Daniels then showed stats that indicated how much dealers are losing and stand to gain by increasing their focus on providing customer-focused labor and service.
This presentation was followed by a related open discussion in which the dealers presented their own successful new business models, speaking of increasing labor charges to boost profits, as well as steps they took to ensure customer satisfaction such as follow-up calls and visits, the giving of gifts to customers at holiday time, sending thank-you notes, and even wearing protective "booties" when working in customers' homes to avoid leaving mud and dirt tracks behind. One dealer spoke of how these booties can be customized with a company logo to act as a marketing tool as well.
Making Money on Labor
Next was a roundtable discussion in which each table of dealers present had their own talks on what they'd done to boost labor revenue in the past year.
Ideas resulting from these discussions included:
• service contracts
• boosting warranty sales
* adding an 8 percent line item for miscellaneous parts
• billing for such under-billed items as travel, loading and cleaning
* going digital with work orders and time sheets to cut costs and increase efficiency
Following these dealer-only discussions, reps for Azione's vendor members arrived.
Glikes kicked off this portion of the day with the presentation of this conference's awards to:
Dealer--Hermarys, represented by David Hermary
Vendor--Netsertive, represented by Jamie Sasser
This segment of the day continued with get-acquainted meetings between dealers and vendors broken out into 12 groups based on the month of their birth.
All About Bandwidth
This was followed by a brief presentation by keynote speaker Mark Valenti of consultant The Sextant Group, who spoke of rapid changes in technology and how they could affect CE dealers in years to come.
"Bandwidth is going to become infinitely available to everybody," he said. "That infinite bandwidth is going to change our business. It already is."

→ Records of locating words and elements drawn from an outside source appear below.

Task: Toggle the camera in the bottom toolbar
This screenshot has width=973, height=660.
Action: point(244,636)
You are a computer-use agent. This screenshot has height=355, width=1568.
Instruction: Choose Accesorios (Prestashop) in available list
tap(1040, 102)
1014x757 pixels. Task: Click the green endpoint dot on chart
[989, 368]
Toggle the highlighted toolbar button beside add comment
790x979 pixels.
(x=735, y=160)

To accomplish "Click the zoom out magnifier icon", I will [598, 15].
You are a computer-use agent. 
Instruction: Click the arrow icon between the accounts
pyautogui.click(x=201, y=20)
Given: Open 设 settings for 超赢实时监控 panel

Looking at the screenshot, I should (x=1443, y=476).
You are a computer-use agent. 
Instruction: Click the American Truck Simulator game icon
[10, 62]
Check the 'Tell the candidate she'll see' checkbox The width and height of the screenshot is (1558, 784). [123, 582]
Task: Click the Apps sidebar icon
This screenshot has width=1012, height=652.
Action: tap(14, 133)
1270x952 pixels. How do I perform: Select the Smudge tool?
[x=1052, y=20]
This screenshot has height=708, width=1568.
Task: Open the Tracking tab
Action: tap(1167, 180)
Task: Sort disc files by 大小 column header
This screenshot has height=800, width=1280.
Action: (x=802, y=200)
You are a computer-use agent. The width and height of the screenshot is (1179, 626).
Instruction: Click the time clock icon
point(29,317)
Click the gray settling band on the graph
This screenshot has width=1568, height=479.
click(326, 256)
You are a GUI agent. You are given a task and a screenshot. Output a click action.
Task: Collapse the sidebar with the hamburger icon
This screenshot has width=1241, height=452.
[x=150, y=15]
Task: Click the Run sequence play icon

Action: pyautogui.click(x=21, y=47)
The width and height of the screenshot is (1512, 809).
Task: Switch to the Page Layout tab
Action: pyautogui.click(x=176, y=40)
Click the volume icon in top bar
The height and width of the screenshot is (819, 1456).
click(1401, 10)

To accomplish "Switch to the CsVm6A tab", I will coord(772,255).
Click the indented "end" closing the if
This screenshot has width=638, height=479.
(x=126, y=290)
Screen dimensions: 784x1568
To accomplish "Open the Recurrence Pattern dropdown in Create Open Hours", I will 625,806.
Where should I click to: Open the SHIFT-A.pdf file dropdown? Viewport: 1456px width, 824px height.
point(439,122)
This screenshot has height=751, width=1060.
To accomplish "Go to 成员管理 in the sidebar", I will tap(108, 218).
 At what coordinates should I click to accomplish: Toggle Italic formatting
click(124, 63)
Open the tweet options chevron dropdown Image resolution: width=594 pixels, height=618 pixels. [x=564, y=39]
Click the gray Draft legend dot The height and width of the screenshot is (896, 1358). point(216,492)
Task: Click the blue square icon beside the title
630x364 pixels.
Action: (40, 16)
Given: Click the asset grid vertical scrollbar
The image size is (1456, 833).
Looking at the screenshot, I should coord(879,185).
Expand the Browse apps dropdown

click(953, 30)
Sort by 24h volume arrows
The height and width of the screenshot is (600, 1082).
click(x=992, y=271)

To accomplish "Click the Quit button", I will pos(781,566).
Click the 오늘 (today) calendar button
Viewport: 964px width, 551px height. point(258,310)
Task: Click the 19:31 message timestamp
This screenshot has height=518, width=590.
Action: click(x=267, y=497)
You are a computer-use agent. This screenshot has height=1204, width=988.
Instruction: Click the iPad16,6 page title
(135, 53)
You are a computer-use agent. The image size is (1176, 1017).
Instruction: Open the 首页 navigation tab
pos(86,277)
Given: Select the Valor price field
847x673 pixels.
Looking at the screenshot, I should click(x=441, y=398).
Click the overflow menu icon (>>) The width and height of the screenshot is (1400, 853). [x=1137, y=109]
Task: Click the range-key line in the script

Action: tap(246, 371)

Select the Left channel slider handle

One result of this change: consumers won't need physical media such as Blu-rays or CDs anymore. Such shifts will also affect the knowledge and technological orientation of young employees new to the industry but well-versed in the digitally driven technology of today.
He also spoke of the coming of mass customization, typified by 3D printers, saying he believes there will be a day when a CE tech will roll up in a truck and manufacture customized speakers, displays and other gear on the spot using such maker technology.
"I'm going to wish you the best of luck with crossing over," said Valenti, who will give a more extensive keynote address on the second day of the conference, March 20.
The evening finished with a dinner at the nearby Hofbrauhaus.